Prompt: All entries below must be retyped exactly, though pictures are to be skipped.

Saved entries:
========================================================================
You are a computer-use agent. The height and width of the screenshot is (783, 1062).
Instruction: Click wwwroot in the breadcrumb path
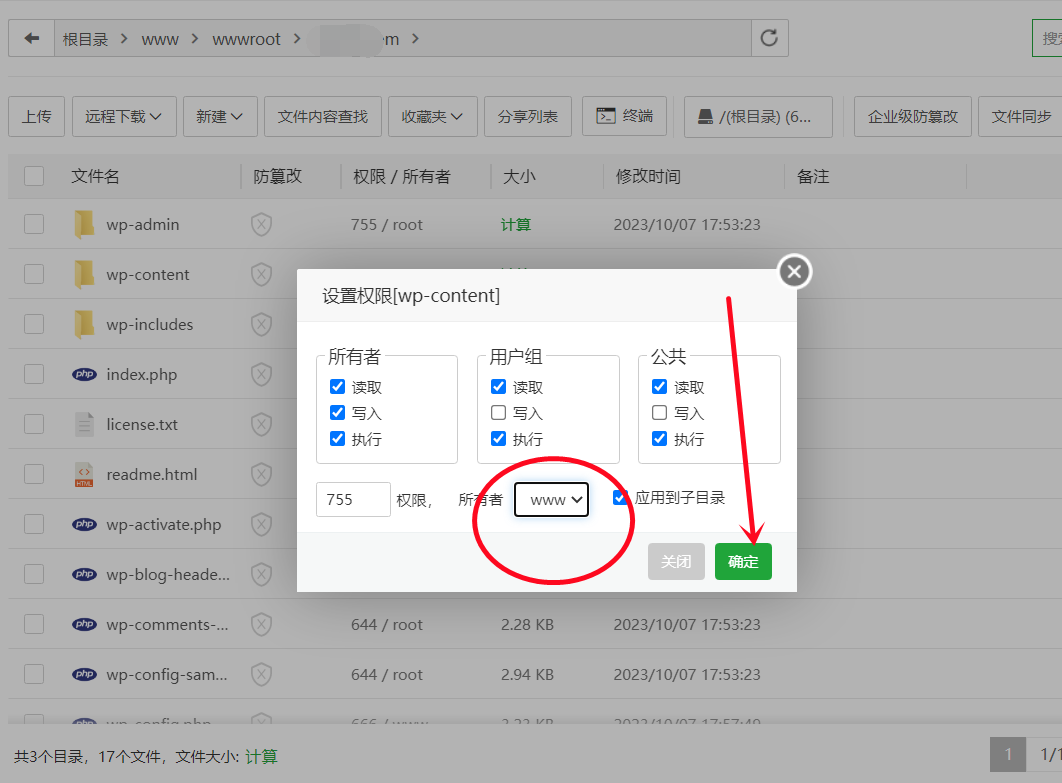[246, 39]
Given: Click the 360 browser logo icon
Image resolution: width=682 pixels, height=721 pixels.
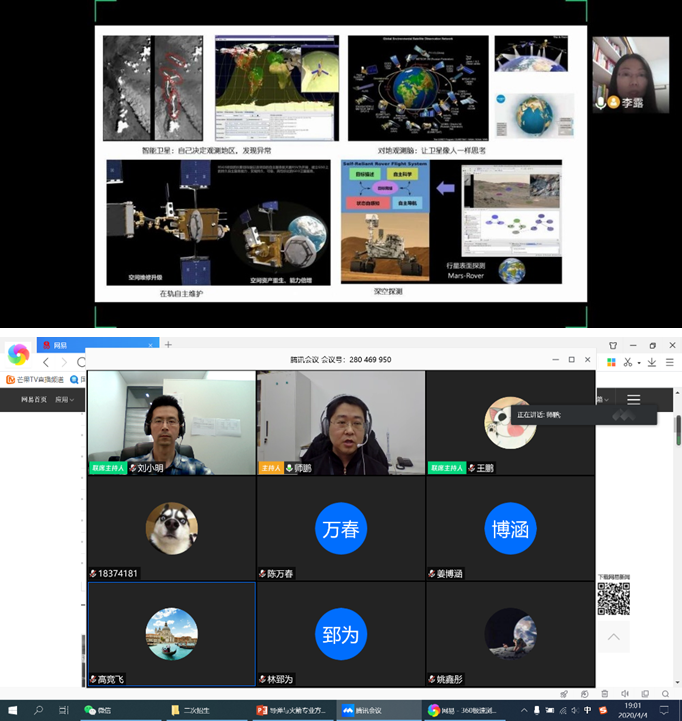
========================================================================
Response area:
You are a computer-use agent. The height and width of the screenshot is (783, 1062).
Instruction: Click wwwroot in the breadcrumb path
[246, 39]
Given: Click the 360 browser logo icon
Image resolution: width=682 pixels, height=721 pixels.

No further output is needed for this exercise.